Naz Makamı

Naz, Farsça bir kelime olup sözlükte “mahbubun âşık-ı bî-çâreye eylediği şive ve istiğna”, “sevgilinin şive ve istiğnası” “Şive, işve, eda ve istiğna” “Kendini beğendirmek amacıyla takınılan edâlı tavır, cilve” “Bir şeyi istediği halde kendini ağıra satmak için hemen kabul etmeyip istemiyormuş gibi davranma” ve “Şımarıklık” olarak tarif edilir.

Tasavvufta ise dervişlerin nezdinde maşukun âşığına aşk kuvveti vermesidir. Yani kendini daha çok sevmesini istemesidir. Naz cezbe ve galebe halindeki sâlikin Hak’la tekellüfsüz ve samimi bir şekilde tartışmasıdır. Tasavvufta naz ehli yüksek bir makamdır ve bu makama erişenlerin yani Allah’a nazı geçenlerin sayısı oldukça azdır.

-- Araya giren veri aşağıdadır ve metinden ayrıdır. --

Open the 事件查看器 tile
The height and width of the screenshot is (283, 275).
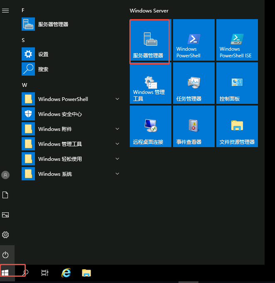(194, 126)
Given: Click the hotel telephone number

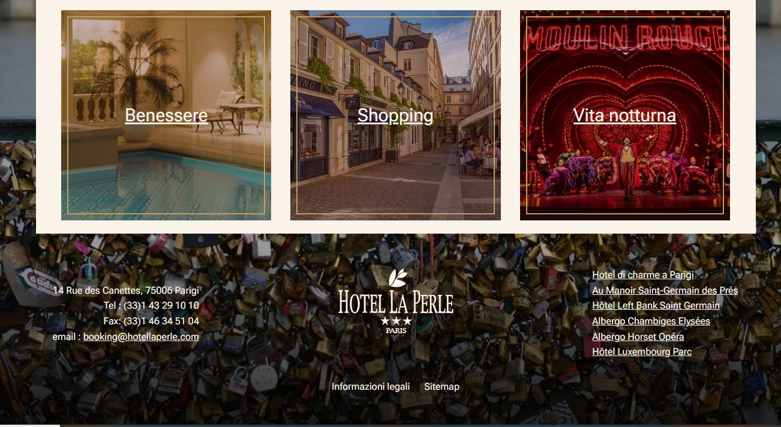Looking at the screenshot, I should click(x=151, y=306).
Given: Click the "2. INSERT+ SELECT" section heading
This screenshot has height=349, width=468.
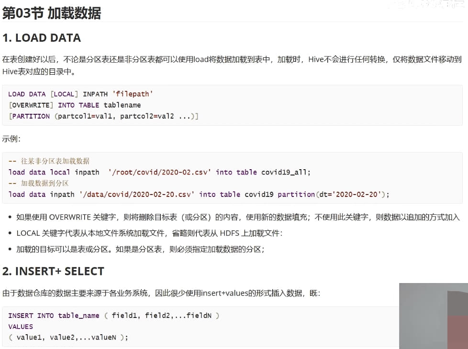Looking at the screenshot, I should tap(53, 271).
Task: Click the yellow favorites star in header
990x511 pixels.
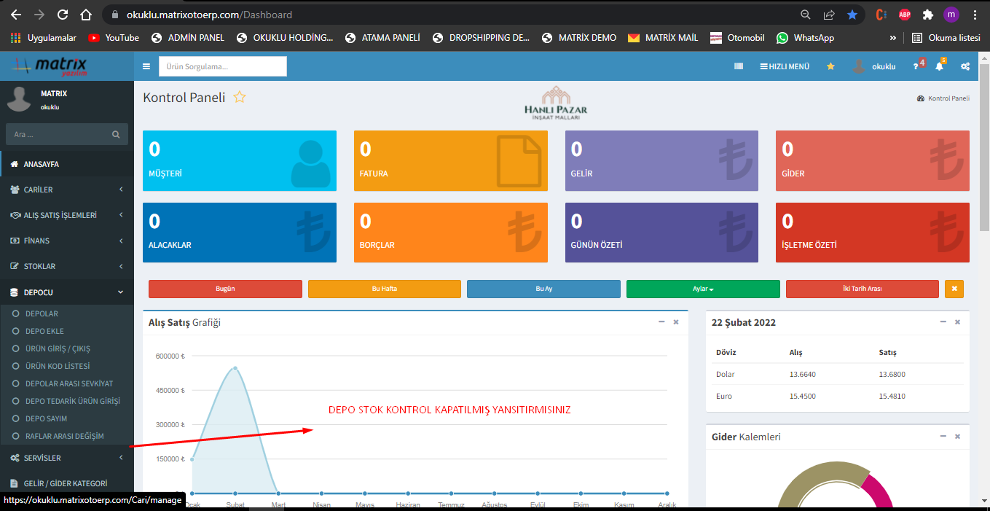Action: coord(830,66)
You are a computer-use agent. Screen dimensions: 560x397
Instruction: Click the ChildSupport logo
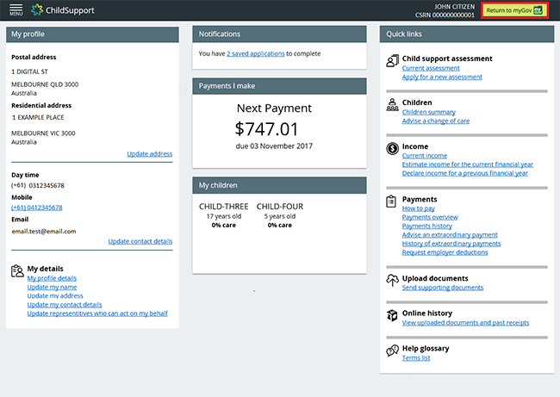tap(63, 10)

Tasavvuf yolunun büyükleri, kendilerini dinlemeye gelenlere hakikatleri benzetme yolu ile anlatırlar. Buna mecaz da diyebiliriz. İnsanlar daha iyi anlasın diye bildikleri şeyden örnek verirler. Naz konusunu da dervişin sülûku esnasında yaşadıklarını izah etmek için örnek olarak vermekten çekinmezler.

Arbade

İslam Ansiklopedisi’nde naz ehlinin durumu arbede olarak tarif edilir. Arbede “Kurbiyet makamında bulunan sâlikin ilâhî aşkla kendinden geçerek Hakk’a serzenişte bulunması” şeklinde tarif edilir.

Biz arbedeyi günlük dilde “Huysuzluk, geçimsizlik, kavga” anlamında kullanıyoruz. Eskiden özellikle sarhoşlar arasında, mahallenin bıçkın delikanlıları arasındaki itiş kakışlar için de kullanılırdı.

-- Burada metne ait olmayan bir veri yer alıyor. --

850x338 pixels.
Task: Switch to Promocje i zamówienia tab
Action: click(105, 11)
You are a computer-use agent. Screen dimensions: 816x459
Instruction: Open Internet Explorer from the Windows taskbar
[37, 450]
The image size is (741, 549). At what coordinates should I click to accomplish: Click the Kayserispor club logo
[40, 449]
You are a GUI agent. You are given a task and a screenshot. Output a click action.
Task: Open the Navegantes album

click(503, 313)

Tasavvufta ise kimi mutasavvıflar, Allah’a yakın mertebede olmaları dolayısıyla dostluğun yani veli olmanın verdiği muhabbetle huzur içinde yüzerken bazı sıkıntılarla karşılaştığında Allah’a naz eder, başına gelenler için sitem eder. Allah başka kulları tarafından yapıldığında hoş karşılamayacağı bu durumu hoş karşılar, sevdiği kulunun bu sitemlerini affeder.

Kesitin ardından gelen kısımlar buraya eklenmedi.